**Records provided**
════════════════

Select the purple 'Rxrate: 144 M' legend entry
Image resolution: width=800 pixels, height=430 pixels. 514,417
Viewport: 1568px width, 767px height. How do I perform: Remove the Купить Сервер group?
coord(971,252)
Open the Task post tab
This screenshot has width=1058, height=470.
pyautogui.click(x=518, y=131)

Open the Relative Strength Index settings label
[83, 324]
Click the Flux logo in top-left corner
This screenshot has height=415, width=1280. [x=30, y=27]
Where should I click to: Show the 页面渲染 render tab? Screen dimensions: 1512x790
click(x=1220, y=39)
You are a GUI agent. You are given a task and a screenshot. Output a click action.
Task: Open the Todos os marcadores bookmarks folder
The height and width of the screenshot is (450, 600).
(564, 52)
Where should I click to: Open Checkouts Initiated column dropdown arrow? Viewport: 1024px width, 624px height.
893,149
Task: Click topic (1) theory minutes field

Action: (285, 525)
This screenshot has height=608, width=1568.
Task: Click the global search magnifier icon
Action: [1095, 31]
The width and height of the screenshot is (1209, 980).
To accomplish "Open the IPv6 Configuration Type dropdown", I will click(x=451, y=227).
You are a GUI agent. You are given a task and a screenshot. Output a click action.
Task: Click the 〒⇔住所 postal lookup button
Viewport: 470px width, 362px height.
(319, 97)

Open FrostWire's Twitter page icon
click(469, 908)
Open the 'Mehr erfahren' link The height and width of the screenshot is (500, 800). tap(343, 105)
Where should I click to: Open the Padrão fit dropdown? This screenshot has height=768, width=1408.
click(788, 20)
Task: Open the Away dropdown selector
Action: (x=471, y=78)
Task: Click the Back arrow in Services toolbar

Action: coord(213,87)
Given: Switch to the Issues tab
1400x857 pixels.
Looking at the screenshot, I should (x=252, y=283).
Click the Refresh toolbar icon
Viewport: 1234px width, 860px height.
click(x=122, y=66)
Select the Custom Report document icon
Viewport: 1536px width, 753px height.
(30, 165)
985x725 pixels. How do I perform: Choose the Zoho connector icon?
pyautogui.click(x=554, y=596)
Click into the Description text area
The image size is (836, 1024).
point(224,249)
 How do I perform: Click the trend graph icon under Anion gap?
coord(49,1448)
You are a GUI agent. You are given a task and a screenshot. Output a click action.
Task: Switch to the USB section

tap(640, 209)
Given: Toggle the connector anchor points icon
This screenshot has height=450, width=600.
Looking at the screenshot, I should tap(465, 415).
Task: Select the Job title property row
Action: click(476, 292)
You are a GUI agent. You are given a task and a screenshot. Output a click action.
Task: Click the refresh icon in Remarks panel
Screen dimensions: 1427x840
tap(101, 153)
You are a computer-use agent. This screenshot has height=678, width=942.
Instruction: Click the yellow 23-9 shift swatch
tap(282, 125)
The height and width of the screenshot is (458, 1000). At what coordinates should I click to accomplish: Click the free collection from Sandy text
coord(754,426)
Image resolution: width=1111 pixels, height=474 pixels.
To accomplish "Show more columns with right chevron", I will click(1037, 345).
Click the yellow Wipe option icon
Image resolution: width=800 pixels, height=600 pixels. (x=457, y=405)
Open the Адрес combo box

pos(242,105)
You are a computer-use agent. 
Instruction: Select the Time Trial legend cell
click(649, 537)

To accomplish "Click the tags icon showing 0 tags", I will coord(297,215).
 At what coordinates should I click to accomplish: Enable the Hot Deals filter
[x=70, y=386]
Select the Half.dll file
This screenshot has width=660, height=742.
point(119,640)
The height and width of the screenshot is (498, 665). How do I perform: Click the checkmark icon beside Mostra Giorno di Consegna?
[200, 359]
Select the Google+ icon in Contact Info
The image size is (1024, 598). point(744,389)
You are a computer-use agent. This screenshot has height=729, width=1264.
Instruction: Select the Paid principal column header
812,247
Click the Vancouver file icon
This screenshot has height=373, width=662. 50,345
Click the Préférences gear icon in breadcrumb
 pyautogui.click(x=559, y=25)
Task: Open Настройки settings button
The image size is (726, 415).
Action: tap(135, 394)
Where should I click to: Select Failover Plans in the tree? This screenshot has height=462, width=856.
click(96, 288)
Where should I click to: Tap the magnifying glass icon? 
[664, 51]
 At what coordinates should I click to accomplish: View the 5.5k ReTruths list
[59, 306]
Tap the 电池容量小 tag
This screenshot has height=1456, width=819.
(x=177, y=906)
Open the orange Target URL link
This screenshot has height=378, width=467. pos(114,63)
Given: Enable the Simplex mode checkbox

════════════════

**Work instructions**
Begin with the first line of the records and reproduce each line as is, ending with the line that holds "Open the 'Mehr".

**The answer**
Select the purple 'Rxrate: 144 M' legend entry
Image resolution: width=800 pixels, height=430 pixels. 514,417
Viewport: 1568px width, 767px height. How do I perform: Remove the Купить Сервер group?
coord(971,252)
Open the Task post tab
This screenshot has width=1058, height=470.
pyautogui.click(x=518, y=131)

Open the Relative Strength Index settings label
[83, 324]
Click the Flux logo in top-left corner
This screenshot has height=415, width=1280. [x=30, y=27]
Where should I click to: Show the 页面渲染 render tab? Screen dimensions: 1512x790
click(x=1220, y=39)
You are a GUI agent. You are given a task and a screenshot. Output a click action.
Task: Open the Todos os marcadores bookmarks folder
The height and width of the screenshot is (450, 600).
(564, 52)
Where should I click to: Open Checkouts Initiated column dropdown arrow? Viewport: 1024px width, 624px height.
893,149
Task: Click topic (1) theory minutes field

Action: (285, 525)
This screenshot has height=608, width=1568.
Task: Click the global search magnifier icon
Action: [1095, 31]
The width and height of the screenshot is (1209, 980).
To accomplish "Open the IPv6 Configuration Type dropdown", I will click(x=451, y=227).
You are a GUI agent. You are given a task and a screenshot. Output a click action.
Task: Click the 〒⇔住所 postal lookup button
Viewport: 470px width, 362px height.
(319, 97)

Open FrostWire's Twitter page icon
click(469, 908)
Open the 'Mehr erfahren' link The height and width of the screenshot is (500, 800). tap(343, 105)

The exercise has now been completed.